Je vais avouer que Supergirl est un peu mon plaisir coupable : dès qu’il passe à la télé, je ne peux m’empêcher de le regarder. Je le trouve d’autant plus intéressant que ce long-métrage représente ce qu’aurait pu être le premier Superman si Donner n’avait pas été là avec Puzo pour élever le tout tant on y retrouve les mêmes caractéristiques.

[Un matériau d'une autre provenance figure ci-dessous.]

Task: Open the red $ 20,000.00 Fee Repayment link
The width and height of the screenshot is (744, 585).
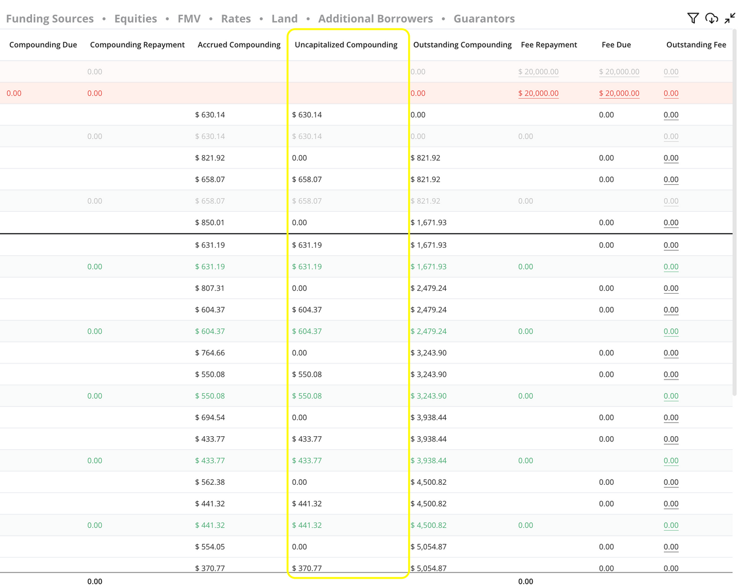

J’espère quand même que cette fois-ci, vous ferez une review du téléfilm Justice League de 1997. U_U

PS : « Qui avait aussi besoin d’argent après Mort sur le Nil »
M’enfin, ça a été un succès commercial Mort sur le Nil !

Billy Batson
6 années il y a
Répondre à  Corentin

Ça te va ça ?
http://www.dailymotion.com/video/x2x3f1s
On aura qu’à dire que c’est une copie pellicule 35 mm qui n’a pas été restaurée numériquement :P

Blue
6 années il y a

Pour rencontrer Linda Lee…. il vaut mieux avoir une bonne couverture.
Allez c’est tout pour moi, je serai en tournée à Quimper le 27, Boulouris le 29 et le 14 à Arcachon.

Billy Batson
6 années il y a
Répondre à  Blue

Au risque de se mettre dans de beaux draps.

Leonidas
6 années il y a
Répondre à  Blue

G ri1 compri lol

Billy Batson
6 années il y a
Répondre à  Leonidas

Je vais éclairer la lanterne :)
https://youtu.be/FzUxqmQuE5c

Porter
6 années il y a

Ptain quand j’étais tout petit j’étais amoureux d’elle…
Tellement belle.
Bon c’était un film de merde mais je sais pas en supergirl elle avait une classe folle quoi, c’était assez magnetique pour moi.

Porter
6 années il y a

Oui jme doute je l’ai revue en étant adulte et je ressentais pas grand chose pour elle pour le coup.
Mais avec les yeux d’un tout petit moi elle me rendait tout chaud, une princesse héroine avec un sacré regard.

stingrayfell
stingrayfell
6 années il y a

Corentin, tu as mal travaillé pour que DCplanet t’inflige ça ?! lol

erik 5
erik 5
6 années il y a

Le seul mérite de ce truc aura été un des apports les plus émouvants de l’histoire DC, a savoir la mort de Supergirl dans  »Crisis on infinite earths ». Outre la médiocrité du métrage, son échec au box office permis à Marv Wolfman et George Perez le sacrifice de cette icone du DCverse dans un combat d’anthologie contre l’anti-monitor.

scouser76
scouser76
6 années il y a

Globalement d’accord avec la review, Supergirl c’est un film au scenar « bordelico-whatthefuckesque » mais ca reste sympathique si on a l’excuse de la nostalgie.
Le score de Goldsmith donne peu etre un appercu de ce qu’il aurait pu faire sur le 1er film Superman puisqu’il fut un temps envisage pour le score (il avait fait celui de La Malediction de Donner) avant de ne plus etre disponible et d’etre remplace par Williams.
(D’ailleurs c’est quand ils veulent les Intrada et autres LaLaLand pour nous ressortir le score remasterise…)
Et puis il y a la toute choupi Helen Slater qui joue et croit en son role a 200%

scouser76
scouser76
6 années il y a
Répondre à  scouser76

Bonus: Évoquer la carrière de Szwarc en ne notant comme point culminant que Jaws2 (suite plutot correcte du Spielberg, bien loin des 2 nanars suivants) c’est oublier sa principale réussite, la romance intertemporelle de Somewhere in time, avec Christopher Reeve en plus!